___ Supplied records ___

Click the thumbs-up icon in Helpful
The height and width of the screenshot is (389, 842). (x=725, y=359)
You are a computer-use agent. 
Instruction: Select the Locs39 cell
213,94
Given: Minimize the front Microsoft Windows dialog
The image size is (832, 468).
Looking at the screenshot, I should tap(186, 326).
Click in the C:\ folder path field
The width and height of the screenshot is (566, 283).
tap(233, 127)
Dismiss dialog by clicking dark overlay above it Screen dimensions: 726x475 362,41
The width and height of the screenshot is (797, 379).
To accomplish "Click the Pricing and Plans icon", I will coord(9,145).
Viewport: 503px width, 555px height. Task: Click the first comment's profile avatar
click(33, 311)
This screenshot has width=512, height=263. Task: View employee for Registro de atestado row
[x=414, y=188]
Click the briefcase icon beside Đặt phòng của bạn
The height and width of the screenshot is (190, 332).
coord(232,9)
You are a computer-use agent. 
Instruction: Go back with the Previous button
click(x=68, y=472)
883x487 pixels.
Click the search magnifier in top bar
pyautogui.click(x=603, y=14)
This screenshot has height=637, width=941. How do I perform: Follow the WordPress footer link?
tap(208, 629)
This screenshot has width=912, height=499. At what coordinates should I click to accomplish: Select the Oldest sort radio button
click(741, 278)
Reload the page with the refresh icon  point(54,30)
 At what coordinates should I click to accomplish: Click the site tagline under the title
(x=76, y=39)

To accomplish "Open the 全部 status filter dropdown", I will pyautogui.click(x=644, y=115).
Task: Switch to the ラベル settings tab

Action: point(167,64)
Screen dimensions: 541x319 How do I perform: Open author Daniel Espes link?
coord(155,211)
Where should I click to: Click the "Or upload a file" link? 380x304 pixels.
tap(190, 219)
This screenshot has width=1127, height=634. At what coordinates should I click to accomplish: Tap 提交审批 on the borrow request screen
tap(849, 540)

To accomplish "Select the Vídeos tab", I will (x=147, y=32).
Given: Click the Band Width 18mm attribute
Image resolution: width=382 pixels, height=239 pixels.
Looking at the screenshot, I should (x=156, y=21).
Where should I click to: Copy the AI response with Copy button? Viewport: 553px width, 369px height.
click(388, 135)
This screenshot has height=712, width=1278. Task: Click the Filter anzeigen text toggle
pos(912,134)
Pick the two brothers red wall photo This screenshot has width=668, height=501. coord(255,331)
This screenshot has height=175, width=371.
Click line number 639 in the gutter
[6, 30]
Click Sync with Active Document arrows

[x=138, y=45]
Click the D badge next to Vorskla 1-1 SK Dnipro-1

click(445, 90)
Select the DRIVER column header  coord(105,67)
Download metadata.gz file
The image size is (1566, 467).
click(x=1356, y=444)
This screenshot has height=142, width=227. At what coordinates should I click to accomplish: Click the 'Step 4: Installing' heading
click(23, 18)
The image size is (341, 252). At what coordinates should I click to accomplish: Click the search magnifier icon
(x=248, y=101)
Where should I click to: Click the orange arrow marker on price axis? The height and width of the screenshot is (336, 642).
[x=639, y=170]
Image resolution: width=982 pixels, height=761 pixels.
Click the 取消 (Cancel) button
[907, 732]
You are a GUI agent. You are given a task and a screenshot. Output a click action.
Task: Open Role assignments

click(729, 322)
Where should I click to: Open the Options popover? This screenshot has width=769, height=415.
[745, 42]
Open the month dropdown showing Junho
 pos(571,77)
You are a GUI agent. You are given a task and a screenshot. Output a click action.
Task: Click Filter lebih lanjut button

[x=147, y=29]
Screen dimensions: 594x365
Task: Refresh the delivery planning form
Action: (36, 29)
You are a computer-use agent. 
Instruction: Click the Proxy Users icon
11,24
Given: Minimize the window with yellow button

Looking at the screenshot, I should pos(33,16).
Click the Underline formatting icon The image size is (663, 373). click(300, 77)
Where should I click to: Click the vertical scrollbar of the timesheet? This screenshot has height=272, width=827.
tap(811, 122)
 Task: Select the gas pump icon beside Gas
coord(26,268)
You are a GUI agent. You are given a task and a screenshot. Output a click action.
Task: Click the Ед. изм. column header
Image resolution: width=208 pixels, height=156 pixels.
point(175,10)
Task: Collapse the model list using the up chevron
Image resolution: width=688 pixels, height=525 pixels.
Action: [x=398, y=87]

___

● Your goal
An exact copy of every record above is required.

● The answer
Click the thumbs-up icon in Helpful
The height and width of the screenshot is (389, 842). (x=725, y=359)
You are a computer-use agent. 
Instruction: Select the Locs39 cell
213,94
Given: Minimize the front Microsoft Windows dialog
The image size is (832, 468).
Looking at the screenshot, I should tap(186, 326).
Click in the C:\ folder path field
The width and height of the screenshot is (566, 283).
tap(233, 127)
Dismiss dialog by clicking dark overlay above it Screen dimensions: 726x475 362,41
The width and height of the screenshot is (797, 379).
To accomplish "Click the Pricing and Plans icon", I will coord(9,145).
Viewport: 503px width, 555px height. Task: Click the first comment's profile avatar
click(33, 311)
This screenshot has width=512, height=263. Task: View employee for Registro de atestado row
[x=414, y=188]
Click the briefcase icon beside Đặt phòng của bạn
The height and width of the screenshot is (190, 332).
coord(232,9)
You are a computer-use agent. 
Instruction: Go back with the Previous button
click(x=68, y=472)
883x487 pixels.
Click the search magnifier in top bar
pyautogui.click(x=603, y=14)
This screenshot has height=637, width=941. How do I perform: Follow the WordPress footer link?
tap(208, 629)
This screenshot has width=912, height=499. At what coordinates should I click to accomplish: Select the Oldest sort radio button
click(741, 278)
Reload the page with the refresh icon  point(54,30)
 At what coordinates should I click to accomplish: Click the site tagline under the title
(x=76, y=39)

To accomplish "Open the 全部 status filter dropdown", I will pyautogui.click(x=644, y=115).
Task: Switch to the ラベル settings tab

Action: point(167,64)
Screen dimensions: 541x319 How do I perform: Open author Daniel Espes link?
coord(155,211)
Where should I click to: Click the "Or upload a file" link? 380x304 pixels.
tap(190, 219)
This screenshot has width=1127, height=634. At what coordinates should I click to accomplish: Tap 提交审批 on the borrow request screen
tap(849, 540)

To accomplish "Select the Vídeos tab", I will (x=147, y=32).
Given: Click the Band Width 18mm attribute
Image resolution: width=382 pixels, height=239 pixels.
Looking at the screenshot, I should (x=156, y=21).
Where should I click to: Copy the AI response with Copy button? Viewport: 553px width, 369px height.
click(388, 135)
This screenshot has height=712, width=1278. Task: Click the Filter anzeigen text toggle
pos(912,134)
Pick the two brothers red wall photo This screenshot has width=668, height=501. coord(255,331)
This screenshot has height=175, width=371.
Click line number 639 in the gutter
[6, 30]
Click Sync with Active Document arrows

[x=138, y=45]
Click the D badge next to Vorskla 1-1 SK Dnipro-1

click(445, 90)
Select the DRIVER column header  coord(105,67)
Download metadata.gz file
The image size is (1566, 467).
click(x=1356, y=444)
This screenshot has height=142, width=227. At what coordinates should I click to accomplish: Click the 'Step 4: Installing' heading
click(23, 18)
The image size is (341, 252). At what coordinates should I click to accomplish: Click the search magnifier icon
(x=248, y=101)
Where should I click to: Click the orange arrow marker on price axis? The height and width of the screenshot is (336, 642).
[x=639, y=170]
Image resolution: width=982 pixels, height=761 pixels.
Click the 取消 (Cancel) button
[907, 732]
You are a GUI agent. You are given a task and a screenshot. Output a click action.
Task: Open Role assignments

click(729, 322)
Where should I click to: Open the Options popover? This screenshot has width=769, height=415.
[745, 42]
Open the month dropdown showing Junho
 pos(571,77)
You are a GUI agent. You are given a task and a screenshot. Output a click action.
Task: Click Filter lebih lanjut button

[x=147, y=29]
Screen dimensions: 594x365
Task: Refresh the delivery planning form
Action: (36, 29)
You are a computer-use agent. 
Instruction: Click the Proxy Users icon
11,24
Given: Minimize the window with yellow button

Looking at the screenshot, I should pos(33,16).
Click the Underline formatting icon The image size is (663, 373). click(300, 77)
Where should I click to: Click the vertical scrollbar of the timesheet? This screenshot has height=272, width=827.
tap(811, 122)
 Task: Select the gas pump icon beside Gas
coord(26,268)
You are a GUI agent. You are given a task and a screenshot. Output a click action.
Task: Click the Ед. изм. column header
Image resolution: width=208 pixels, height=156 pixels.
point(175,10)
Task: Collapse the model list using the up chevron
Image resolution: width=688 pixels, height=525 pixels.
Action: [x=398, y=87]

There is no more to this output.